=== Section Start ===
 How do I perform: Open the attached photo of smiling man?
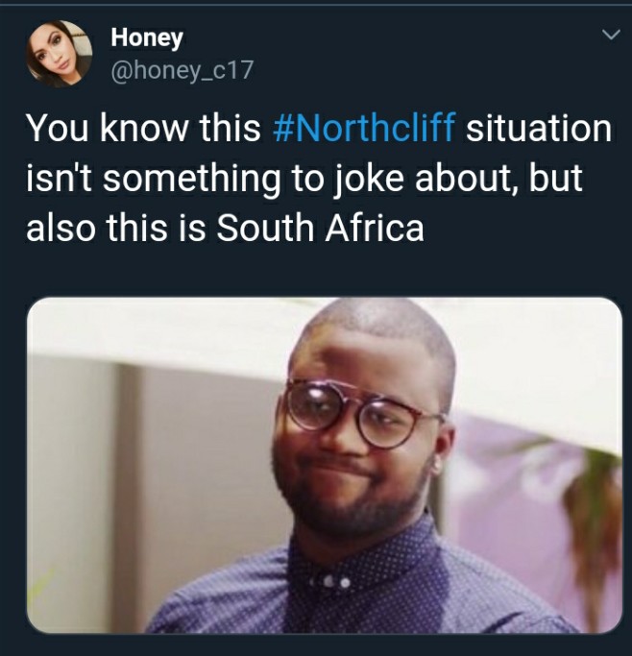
=== Section End ===
=== Section Start ===
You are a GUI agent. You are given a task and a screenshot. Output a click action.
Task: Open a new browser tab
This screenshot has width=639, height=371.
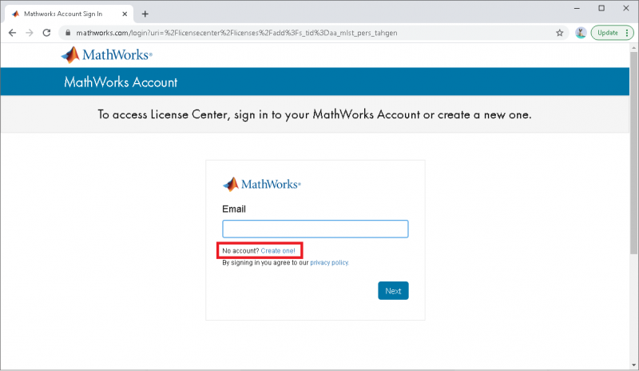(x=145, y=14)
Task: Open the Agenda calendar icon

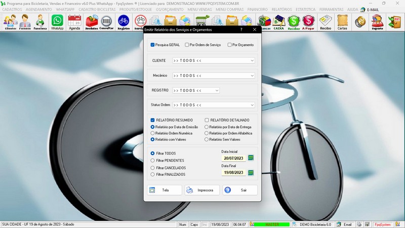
=== Section End ===
=== Section Start ===
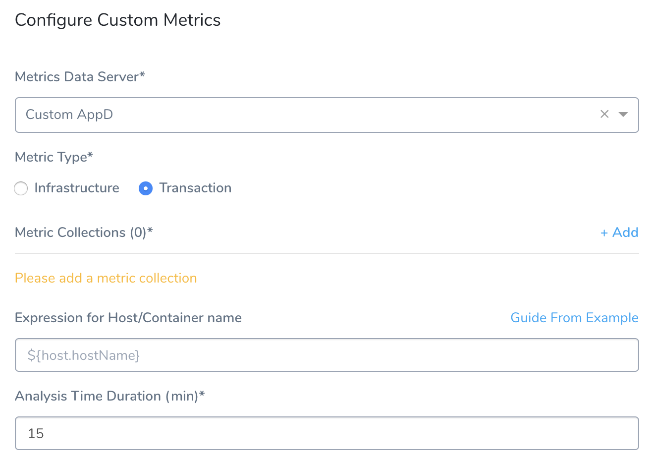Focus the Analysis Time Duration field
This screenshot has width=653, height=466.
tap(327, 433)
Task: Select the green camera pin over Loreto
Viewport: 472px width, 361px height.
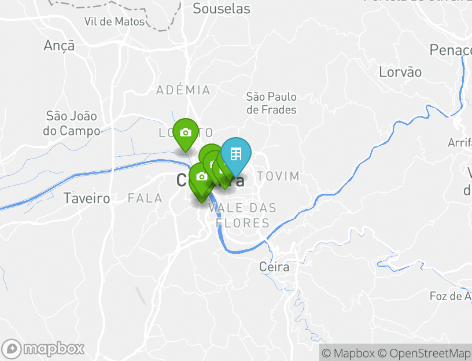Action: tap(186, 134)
=== Section End ===
Go back to the listing above and reproduce, exactly, the stretch from the line bearing "Task: Open a new browser tab" through the line bearing "Task: Open the Agenda calendar icon", without its pictures.

Answer space →
Task: Open a new browser tab
This screenshot has width=639, height=371.
(x=145, y=14)
Task: Open the Agenda calendar icon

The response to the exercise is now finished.